● **AIM**:
Pull out each line in the records below that contains the string "input".

● **SUPPLIED INFORMATION**:
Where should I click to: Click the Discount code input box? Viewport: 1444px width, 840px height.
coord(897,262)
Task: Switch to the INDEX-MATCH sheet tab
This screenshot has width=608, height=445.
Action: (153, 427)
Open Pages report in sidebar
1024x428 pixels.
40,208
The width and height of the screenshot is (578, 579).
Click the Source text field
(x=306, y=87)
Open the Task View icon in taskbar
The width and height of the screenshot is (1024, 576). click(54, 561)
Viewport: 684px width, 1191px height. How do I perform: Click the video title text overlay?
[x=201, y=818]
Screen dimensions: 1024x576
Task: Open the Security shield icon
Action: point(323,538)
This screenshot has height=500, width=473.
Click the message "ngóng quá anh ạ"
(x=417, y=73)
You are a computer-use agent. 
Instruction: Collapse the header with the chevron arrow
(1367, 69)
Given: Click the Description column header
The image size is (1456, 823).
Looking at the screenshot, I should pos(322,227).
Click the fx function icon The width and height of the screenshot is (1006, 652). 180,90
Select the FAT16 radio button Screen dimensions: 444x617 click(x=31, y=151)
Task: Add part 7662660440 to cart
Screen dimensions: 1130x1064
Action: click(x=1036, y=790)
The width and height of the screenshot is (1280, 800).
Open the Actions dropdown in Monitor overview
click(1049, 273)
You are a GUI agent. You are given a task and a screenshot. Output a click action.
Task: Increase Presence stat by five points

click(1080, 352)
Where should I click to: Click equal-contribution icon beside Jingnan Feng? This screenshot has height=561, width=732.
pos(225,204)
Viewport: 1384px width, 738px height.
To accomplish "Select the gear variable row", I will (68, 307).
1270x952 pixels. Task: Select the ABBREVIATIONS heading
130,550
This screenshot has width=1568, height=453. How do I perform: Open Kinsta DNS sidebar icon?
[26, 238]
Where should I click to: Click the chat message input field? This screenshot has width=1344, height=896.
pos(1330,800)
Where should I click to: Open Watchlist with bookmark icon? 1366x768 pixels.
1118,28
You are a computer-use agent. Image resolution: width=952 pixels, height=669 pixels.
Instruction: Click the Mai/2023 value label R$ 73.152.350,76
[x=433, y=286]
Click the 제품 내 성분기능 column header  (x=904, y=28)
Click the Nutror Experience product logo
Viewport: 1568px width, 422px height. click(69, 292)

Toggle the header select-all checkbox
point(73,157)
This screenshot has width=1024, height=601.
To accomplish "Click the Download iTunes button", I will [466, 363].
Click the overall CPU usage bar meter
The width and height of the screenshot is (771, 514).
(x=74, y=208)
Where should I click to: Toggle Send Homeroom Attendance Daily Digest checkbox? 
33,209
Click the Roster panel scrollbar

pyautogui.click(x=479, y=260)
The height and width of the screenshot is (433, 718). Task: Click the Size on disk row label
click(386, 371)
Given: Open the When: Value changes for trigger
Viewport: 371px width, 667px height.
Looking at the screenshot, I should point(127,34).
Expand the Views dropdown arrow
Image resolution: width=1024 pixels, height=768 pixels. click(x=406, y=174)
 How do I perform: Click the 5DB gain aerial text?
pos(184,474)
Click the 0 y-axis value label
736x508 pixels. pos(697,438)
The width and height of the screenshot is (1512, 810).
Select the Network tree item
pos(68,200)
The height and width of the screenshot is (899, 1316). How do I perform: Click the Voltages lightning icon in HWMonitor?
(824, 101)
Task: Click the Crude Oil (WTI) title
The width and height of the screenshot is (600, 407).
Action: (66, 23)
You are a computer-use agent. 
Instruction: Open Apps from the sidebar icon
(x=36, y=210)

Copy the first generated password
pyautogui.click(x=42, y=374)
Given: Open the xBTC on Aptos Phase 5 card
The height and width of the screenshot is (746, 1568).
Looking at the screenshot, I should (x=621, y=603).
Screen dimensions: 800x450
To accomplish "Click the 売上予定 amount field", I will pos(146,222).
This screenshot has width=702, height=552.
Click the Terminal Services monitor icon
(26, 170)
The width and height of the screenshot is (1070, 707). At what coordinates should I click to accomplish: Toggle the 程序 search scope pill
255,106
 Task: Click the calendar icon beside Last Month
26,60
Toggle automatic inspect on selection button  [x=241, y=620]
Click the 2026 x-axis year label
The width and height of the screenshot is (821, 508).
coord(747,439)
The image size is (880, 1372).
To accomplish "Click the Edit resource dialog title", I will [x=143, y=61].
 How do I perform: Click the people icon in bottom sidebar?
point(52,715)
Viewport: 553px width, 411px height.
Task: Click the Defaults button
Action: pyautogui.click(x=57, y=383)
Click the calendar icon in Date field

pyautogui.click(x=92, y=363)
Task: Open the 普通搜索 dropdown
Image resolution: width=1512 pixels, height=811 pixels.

● **THE REPLY**:
Where should I click to: Click the Discount code input box? Viewport: 1444px width, 840px height.
Where should I click to: Click the chat message input field? This screenshot has width=1344, height=896.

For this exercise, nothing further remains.